--- START ---
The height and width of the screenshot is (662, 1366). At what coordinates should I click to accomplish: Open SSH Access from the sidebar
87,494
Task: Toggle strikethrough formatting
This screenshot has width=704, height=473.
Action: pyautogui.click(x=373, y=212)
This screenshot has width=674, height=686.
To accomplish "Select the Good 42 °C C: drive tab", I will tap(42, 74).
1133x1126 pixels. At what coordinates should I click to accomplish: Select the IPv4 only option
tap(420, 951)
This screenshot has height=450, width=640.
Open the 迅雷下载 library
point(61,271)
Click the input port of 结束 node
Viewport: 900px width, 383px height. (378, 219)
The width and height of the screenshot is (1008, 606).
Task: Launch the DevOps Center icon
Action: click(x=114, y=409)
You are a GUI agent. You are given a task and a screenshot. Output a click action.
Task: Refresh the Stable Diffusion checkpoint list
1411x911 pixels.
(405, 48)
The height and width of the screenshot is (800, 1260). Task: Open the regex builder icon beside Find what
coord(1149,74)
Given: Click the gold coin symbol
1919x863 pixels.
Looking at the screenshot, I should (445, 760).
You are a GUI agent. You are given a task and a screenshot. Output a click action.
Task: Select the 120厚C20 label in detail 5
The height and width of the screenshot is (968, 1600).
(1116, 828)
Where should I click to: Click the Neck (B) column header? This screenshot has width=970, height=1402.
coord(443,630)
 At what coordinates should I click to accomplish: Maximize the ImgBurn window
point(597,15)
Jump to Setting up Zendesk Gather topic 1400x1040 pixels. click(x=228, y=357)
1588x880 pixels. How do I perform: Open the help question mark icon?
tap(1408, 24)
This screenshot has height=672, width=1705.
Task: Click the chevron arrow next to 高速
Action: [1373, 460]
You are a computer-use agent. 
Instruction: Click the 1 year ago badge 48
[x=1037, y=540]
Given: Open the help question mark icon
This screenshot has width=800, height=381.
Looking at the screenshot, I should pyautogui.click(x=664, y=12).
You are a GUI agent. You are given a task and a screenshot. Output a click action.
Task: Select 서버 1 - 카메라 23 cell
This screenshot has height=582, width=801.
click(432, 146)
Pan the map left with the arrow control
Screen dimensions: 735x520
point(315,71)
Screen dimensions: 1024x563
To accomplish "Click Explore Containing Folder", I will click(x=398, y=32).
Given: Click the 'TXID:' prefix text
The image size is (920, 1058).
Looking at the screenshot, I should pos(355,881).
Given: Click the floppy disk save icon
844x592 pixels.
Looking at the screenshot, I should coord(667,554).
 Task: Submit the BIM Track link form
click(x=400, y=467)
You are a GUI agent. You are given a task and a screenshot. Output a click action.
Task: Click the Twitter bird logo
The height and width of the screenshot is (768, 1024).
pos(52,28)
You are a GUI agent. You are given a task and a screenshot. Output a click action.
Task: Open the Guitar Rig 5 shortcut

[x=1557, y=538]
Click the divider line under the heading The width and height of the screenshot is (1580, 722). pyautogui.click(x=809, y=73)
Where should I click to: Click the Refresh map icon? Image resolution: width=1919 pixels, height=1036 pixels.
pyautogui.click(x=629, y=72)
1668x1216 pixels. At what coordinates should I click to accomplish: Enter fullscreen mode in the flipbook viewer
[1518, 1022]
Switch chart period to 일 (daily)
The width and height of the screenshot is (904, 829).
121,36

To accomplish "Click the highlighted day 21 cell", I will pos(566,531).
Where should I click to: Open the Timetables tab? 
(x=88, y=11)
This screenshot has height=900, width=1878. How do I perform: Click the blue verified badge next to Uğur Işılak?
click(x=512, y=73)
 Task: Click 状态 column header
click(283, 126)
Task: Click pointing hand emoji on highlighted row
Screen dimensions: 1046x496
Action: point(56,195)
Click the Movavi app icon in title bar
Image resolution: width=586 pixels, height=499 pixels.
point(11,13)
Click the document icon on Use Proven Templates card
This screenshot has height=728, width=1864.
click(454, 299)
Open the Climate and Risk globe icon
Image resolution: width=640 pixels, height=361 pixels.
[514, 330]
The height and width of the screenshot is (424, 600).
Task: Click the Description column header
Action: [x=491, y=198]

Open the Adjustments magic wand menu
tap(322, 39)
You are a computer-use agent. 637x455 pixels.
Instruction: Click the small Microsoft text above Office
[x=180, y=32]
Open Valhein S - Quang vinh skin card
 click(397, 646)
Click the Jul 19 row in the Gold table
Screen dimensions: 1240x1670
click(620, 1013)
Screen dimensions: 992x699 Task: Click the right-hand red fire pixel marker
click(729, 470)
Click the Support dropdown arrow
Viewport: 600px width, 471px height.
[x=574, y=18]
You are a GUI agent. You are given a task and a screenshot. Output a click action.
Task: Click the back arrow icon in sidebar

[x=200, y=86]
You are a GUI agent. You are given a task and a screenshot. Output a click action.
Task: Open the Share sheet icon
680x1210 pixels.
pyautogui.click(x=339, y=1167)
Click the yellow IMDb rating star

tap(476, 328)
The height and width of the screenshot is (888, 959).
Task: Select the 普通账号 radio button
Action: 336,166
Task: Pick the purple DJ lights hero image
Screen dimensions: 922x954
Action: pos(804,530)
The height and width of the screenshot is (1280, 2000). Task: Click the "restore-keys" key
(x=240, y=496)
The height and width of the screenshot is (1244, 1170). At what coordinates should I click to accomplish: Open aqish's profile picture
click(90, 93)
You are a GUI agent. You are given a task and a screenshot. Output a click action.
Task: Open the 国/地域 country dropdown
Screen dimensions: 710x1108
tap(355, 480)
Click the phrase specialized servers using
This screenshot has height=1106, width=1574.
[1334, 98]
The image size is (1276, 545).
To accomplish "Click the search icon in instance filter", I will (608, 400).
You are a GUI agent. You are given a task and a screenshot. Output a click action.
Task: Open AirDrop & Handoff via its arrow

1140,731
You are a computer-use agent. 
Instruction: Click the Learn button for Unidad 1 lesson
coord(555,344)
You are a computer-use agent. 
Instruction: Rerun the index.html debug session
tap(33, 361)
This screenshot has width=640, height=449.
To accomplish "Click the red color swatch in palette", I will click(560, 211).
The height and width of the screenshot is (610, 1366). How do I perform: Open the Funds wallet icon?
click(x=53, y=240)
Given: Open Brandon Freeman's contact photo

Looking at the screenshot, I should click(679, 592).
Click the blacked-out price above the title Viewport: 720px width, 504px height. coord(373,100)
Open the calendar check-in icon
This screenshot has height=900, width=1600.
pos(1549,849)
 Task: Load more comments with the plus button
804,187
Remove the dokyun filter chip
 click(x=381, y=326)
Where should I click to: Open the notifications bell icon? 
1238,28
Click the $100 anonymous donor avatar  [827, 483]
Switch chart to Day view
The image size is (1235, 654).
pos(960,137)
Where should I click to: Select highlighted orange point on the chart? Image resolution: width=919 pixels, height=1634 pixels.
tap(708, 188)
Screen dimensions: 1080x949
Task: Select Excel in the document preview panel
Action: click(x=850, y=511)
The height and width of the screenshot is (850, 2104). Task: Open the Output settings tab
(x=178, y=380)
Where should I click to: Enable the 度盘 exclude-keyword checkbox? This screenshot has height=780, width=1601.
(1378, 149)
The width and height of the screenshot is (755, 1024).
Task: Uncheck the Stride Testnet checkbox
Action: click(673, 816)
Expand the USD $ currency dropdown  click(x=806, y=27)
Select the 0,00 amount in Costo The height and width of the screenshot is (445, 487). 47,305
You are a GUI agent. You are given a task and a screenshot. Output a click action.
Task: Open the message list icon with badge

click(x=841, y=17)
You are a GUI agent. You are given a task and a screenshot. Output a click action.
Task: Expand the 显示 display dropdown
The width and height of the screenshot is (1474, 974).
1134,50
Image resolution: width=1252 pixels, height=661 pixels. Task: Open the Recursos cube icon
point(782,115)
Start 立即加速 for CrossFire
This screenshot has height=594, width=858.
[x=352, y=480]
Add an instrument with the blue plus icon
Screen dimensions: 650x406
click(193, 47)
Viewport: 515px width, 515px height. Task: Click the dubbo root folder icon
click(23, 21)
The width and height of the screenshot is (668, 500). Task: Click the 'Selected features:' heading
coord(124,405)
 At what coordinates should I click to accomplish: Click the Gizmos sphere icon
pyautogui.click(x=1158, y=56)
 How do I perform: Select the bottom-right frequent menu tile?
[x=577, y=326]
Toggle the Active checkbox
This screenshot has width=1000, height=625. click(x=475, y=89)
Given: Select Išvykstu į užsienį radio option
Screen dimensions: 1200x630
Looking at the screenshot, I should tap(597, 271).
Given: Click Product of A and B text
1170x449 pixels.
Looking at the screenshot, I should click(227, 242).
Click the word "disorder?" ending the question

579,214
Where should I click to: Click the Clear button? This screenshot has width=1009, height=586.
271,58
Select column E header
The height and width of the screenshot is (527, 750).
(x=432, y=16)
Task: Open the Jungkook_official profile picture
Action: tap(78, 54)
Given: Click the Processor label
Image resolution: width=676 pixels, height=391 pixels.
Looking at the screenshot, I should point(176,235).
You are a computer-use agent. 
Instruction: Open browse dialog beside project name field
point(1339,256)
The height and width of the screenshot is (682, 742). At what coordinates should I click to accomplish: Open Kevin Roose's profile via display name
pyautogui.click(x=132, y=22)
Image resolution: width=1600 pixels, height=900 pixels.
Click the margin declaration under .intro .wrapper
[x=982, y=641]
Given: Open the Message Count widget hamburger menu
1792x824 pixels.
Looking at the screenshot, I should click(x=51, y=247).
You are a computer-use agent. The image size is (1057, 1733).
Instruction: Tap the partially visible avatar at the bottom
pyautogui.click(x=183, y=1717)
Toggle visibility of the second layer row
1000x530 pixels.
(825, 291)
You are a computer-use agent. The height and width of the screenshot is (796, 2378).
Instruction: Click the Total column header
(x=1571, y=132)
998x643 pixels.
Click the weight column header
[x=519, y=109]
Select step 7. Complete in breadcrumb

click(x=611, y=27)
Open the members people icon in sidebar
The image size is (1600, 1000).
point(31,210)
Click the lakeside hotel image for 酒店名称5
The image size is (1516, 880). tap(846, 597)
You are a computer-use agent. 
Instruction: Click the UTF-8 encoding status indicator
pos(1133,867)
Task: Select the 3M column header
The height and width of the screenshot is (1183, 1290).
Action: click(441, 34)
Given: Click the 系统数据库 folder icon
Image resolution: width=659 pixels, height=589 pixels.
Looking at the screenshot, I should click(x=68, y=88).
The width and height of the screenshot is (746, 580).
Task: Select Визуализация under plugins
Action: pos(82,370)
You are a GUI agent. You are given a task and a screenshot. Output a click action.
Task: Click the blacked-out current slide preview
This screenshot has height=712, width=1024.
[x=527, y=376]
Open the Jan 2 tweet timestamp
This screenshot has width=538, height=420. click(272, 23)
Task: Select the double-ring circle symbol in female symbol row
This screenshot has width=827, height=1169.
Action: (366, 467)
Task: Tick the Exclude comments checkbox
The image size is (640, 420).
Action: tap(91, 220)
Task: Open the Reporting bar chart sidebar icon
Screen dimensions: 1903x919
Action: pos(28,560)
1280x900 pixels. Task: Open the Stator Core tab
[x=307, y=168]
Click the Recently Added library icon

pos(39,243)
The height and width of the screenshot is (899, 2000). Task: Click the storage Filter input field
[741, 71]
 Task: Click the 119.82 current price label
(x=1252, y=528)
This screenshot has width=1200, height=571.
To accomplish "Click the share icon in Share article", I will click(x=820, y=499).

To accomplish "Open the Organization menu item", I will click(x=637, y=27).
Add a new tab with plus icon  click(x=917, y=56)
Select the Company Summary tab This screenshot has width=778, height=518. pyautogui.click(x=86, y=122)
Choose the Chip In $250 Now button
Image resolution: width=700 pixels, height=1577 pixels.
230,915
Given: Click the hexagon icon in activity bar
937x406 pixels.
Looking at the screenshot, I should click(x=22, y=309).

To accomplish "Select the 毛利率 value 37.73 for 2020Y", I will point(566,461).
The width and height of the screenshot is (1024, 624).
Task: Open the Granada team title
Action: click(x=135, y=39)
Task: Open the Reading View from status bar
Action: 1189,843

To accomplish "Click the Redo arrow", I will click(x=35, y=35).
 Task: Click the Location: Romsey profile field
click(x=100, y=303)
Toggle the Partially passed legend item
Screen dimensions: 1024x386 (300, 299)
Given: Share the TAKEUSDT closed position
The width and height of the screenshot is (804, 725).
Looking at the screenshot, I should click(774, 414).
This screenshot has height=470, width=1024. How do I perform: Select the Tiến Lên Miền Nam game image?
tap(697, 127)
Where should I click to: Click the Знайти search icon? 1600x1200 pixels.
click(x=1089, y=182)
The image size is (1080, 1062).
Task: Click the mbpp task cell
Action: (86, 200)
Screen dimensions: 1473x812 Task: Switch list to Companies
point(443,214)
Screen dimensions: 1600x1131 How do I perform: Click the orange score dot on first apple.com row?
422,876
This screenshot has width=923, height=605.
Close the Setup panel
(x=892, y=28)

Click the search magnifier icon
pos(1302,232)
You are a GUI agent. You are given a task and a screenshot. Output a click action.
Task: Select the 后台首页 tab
--- END ---
* **Aim of the task**: Your answer should consist of each line of the data above in which the word "Share" occurs.

* **Task response**:
Task: Open the Share sheet icon
To accomplish "Click the share icon in Share article", I will click(x=820, y=499).
Given: Share the TAKEUSDT closed position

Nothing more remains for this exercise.